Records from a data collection
* Start *

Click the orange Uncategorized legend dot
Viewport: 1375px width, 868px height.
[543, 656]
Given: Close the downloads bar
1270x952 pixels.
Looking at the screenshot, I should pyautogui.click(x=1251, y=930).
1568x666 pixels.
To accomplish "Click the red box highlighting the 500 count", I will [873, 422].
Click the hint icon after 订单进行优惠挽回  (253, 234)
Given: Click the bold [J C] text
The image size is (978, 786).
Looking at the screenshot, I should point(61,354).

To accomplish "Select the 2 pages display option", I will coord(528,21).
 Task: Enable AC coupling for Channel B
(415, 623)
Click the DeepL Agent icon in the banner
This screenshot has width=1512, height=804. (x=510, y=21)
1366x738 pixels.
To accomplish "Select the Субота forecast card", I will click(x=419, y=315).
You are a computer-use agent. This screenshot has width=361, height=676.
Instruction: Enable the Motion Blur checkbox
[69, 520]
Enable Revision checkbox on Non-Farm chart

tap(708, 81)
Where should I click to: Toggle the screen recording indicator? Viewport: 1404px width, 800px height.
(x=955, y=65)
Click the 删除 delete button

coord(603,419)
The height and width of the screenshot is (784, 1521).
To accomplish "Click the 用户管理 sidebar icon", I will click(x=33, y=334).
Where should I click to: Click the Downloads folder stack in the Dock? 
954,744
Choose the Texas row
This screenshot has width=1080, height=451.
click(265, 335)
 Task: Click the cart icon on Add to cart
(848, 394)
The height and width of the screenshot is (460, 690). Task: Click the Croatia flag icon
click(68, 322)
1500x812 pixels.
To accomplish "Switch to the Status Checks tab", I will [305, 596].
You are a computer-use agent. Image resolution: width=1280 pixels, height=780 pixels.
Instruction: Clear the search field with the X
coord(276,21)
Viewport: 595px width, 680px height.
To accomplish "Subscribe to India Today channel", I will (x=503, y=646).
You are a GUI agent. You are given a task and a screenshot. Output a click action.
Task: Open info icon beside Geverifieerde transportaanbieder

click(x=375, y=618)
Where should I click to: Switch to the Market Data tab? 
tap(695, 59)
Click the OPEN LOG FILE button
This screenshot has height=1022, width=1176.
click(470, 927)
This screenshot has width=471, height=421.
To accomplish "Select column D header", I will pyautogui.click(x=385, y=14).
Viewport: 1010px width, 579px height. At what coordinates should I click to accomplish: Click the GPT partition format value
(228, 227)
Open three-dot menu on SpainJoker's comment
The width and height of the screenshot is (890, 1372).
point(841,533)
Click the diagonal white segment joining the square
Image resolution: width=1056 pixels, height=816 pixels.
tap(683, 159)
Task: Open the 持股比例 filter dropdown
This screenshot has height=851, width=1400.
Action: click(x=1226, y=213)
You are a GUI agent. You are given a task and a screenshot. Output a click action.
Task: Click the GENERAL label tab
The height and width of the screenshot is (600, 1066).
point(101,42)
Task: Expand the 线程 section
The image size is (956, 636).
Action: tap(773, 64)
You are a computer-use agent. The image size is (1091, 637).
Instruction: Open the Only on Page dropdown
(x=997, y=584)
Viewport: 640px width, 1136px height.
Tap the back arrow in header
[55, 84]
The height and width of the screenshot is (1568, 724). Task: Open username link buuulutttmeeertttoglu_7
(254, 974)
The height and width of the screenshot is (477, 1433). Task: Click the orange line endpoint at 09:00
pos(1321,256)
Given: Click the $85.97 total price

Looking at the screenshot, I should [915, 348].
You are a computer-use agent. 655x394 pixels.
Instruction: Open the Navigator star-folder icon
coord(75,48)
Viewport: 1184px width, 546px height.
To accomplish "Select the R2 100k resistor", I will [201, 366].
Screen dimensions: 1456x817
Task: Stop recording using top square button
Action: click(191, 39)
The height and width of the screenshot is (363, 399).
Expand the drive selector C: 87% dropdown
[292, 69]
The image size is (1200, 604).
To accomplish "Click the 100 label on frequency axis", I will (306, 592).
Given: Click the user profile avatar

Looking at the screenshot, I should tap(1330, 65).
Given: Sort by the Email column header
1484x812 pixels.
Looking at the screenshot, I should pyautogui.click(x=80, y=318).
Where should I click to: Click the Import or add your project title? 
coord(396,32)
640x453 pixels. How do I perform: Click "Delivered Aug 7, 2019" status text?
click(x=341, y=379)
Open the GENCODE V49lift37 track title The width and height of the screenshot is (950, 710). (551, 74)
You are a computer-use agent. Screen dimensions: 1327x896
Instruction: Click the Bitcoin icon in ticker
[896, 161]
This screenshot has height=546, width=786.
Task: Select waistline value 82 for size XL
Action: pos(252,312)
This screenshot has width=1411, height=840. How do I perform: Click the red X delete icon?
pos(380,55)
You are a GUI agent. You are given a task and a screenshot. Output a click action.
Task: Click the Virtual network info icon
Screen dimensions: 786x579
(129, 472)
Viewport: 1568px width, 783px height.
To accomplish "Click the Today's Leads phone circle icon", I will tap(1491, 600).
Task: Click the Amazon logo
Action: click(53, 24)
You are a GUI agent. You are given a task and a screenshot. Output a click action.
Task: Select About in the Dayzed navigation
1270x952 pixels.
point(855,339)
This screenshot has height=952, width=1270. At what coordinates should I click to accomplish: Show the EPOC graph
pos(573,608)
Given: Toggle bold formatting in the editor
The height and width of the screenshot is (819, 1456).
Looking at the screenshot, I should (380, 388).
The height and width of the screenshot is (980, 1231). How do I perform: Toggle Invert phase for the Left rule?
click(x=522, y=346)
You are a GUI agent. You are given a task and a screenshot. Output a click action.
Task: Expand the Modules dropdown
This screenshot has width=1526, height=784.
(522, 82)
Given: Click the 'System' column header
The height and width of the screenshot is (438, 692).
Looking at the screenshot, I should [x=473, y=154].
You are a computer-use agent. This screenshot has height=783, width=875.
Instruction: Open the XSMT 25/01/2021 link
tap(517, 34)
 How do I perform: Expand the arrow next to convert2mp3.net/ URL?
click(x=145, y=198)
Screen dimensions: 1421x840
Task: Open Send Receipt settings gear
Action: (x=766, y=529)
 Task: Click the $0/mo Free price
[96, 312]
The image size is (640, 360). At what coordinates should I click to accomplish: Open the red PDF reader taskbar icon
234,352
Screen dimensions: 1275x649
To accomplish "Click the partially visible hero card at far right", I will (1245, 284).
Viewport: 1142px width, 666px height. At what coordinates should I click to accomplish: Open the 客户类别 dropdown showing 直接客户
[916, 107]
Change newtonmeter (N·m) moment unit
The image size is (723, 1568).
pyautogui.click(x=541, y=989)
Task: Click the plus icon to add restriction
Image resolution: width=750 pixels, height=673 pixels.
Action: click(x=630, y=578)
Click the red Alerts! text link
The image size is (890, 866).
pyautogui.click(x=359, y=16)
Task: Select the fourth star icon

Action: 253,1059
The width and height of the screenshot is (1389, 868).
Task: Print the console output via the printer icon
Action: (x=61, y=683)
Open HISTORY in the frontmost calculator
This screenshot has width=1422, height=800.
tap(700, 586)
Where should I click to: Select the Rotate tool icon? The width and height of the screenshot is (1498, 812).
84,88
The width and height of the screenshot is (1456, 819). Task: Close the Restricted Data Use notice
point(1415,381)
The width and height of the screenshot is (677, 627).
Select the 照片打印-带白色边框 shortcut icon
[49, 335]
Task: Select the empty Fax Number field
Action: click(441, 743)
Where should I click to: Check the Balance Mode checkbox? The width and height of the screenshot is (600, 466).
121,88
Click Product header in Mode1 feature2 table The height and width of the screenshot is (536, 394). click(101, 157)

* End *

*GOAL:* Retype the lines from the one containing "Given: Close the downloads bar" through the one containing "Click the hint", including both of those lines.

*SOLUTION FOR THIS TASK:*
Given: Close the downloads bar
1270x952 pixels.
Looking at the screenshot, I should pyautogui.click(x=1251, y=930).
1568x666 pixels.
To accomplish "Click the red box highlighting the 500 count", I will [873, 422].
Click the hint icon after 订单进行优惠挽回  (253, 234)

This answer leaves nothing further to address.